Find a winning forex strategy

Investors who hope to make money trading in the foreign exchange market need a system or strategy to tell them when a currency is likely to continue upward or take a downward turn. The internet abounds with swindlers who are willing to provide the perfect system for a fee. A few minutes thought would bring the realisation that anyone having a foolproof system would not be selling it, but would be using it themselves for their own gain. Additionally, well-known systems, such as the Fibonacci Number Sequence or Gann’s theory of market movement, which cost nothing, also return nothing.

What will work is a simple trading system, devised by an individual for their own use and that adhere to the following guidelines.

Keep it simple

Developing a perfect system is impossible and beyond a point, tweaking a good system does not increase returns, but only complicates the process. The more simplistic systems are easier to implement, evaluate and stick to.

Tailor for specific pairs

A system that works for EUR/USD will not work equally well for every other currency pair. Start with one pair then add others that are affected by common factors.
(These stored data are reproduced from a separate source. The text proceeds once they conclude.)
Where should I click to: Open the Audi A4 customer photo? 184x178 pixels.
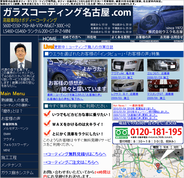(127, 65)
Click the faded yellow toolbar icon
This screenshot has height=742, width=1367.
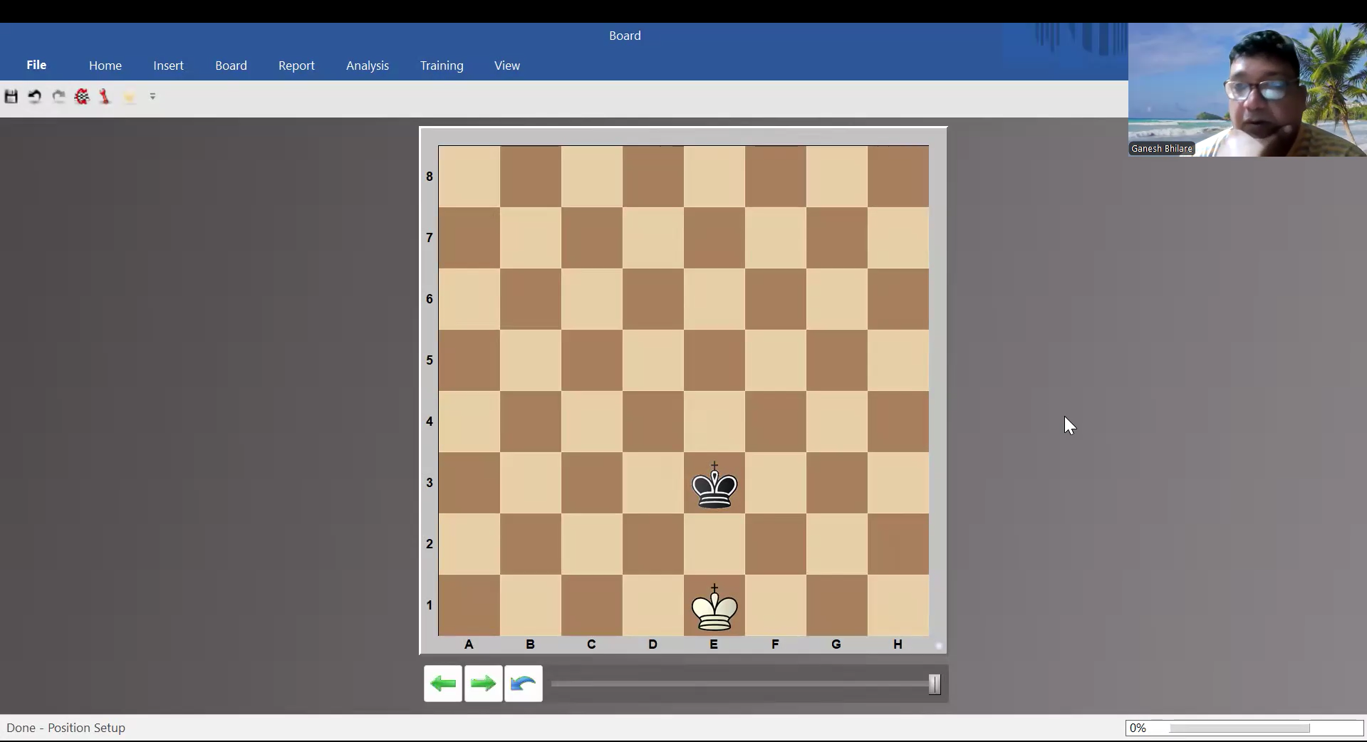coord(129,98)
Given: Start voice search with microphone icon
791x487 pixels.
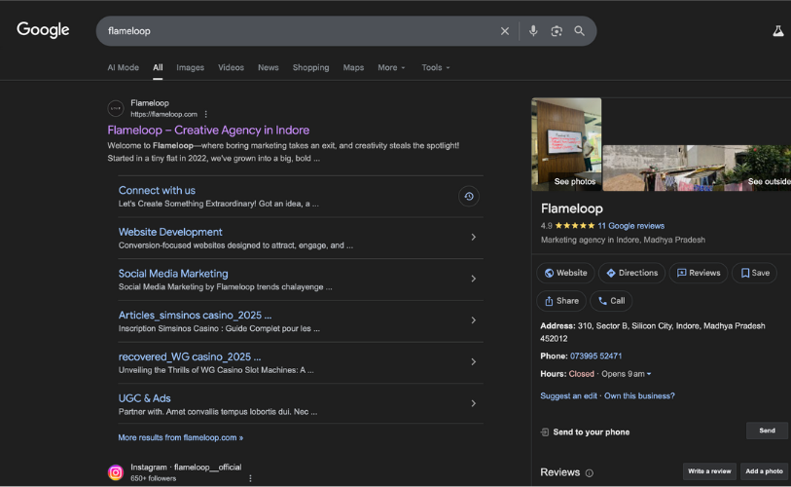Looking at the screenshot, I should tap(532, 31).
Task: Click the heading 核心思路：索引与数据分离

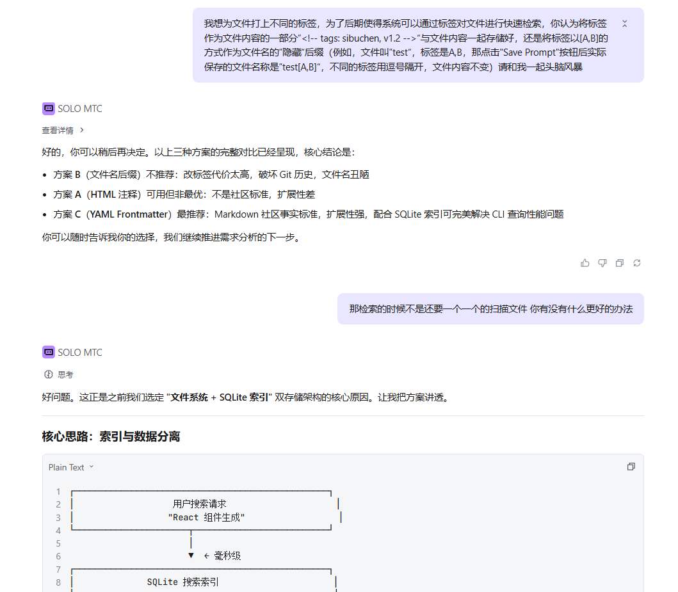Action: click(x=111, y=436)
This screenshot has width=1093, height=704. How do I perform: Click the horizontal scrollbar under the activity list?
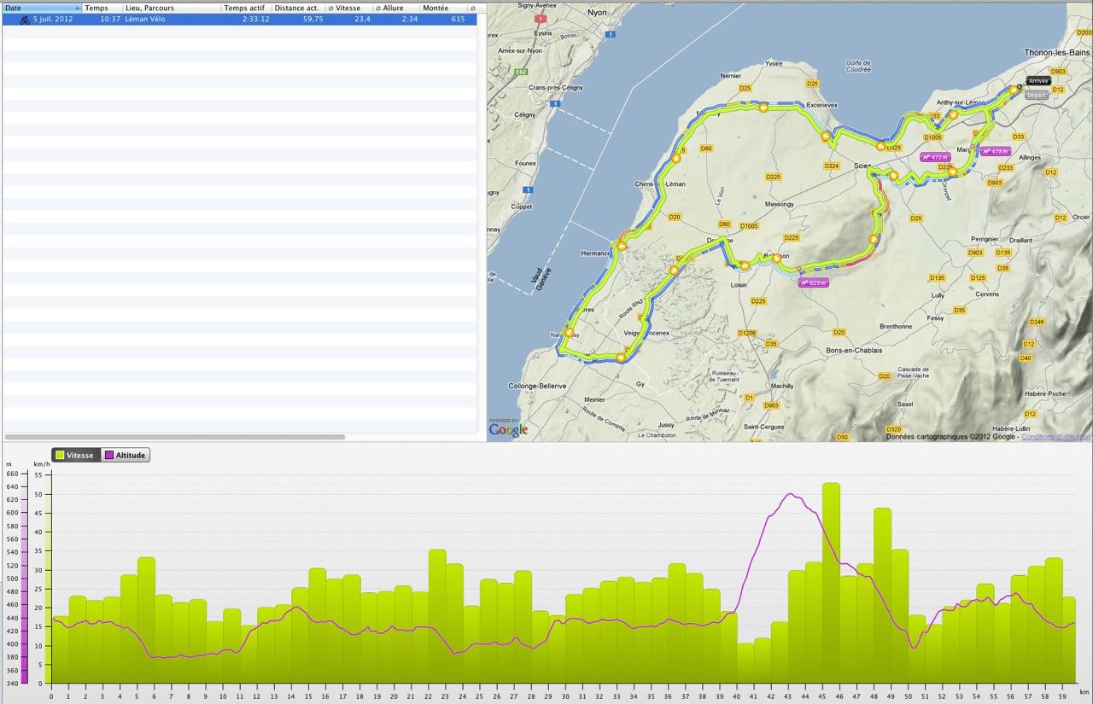(x=174, y=437)
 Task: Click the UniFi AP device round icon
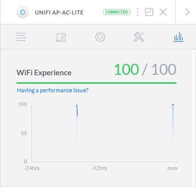23,12
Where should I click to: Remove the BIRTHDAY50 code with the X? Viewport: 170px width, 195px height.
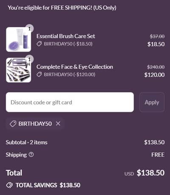click(x=58, y=123)
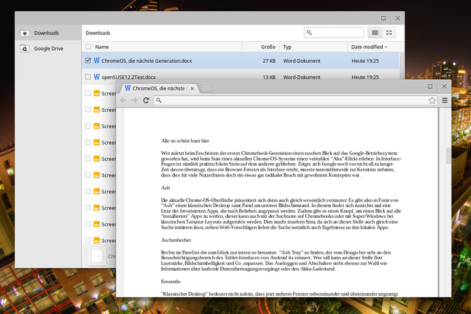Sort files by Date modified column

pyautogui.click(x=367, y=47)
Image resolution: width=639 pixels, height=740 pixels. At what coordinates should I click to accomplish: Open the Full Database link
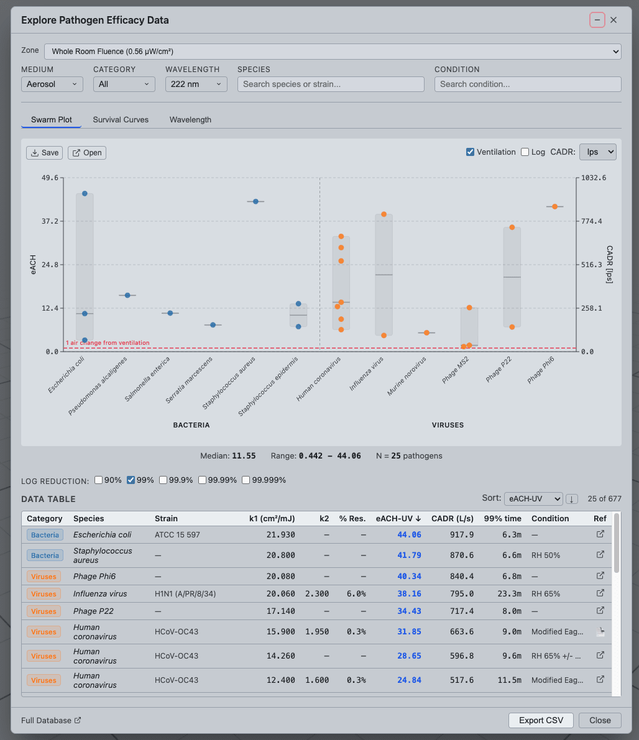tap(51, 720)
Developed for the long-term

Over all, trends are easier to predict than short-term movements. Therefore, day trading is more difficult to engage in successfully than swing or longer term trading.

Exit strategy built-in

It is as important to know when to exit a trade, as it is to know when to jump into one. Nothing goes up forever and it is tempting to stay invested for too long. For this reason, it is necessary to have indicators that not only tell you when to join the party, but also ones that tell you when it is time to gather your chips and go home.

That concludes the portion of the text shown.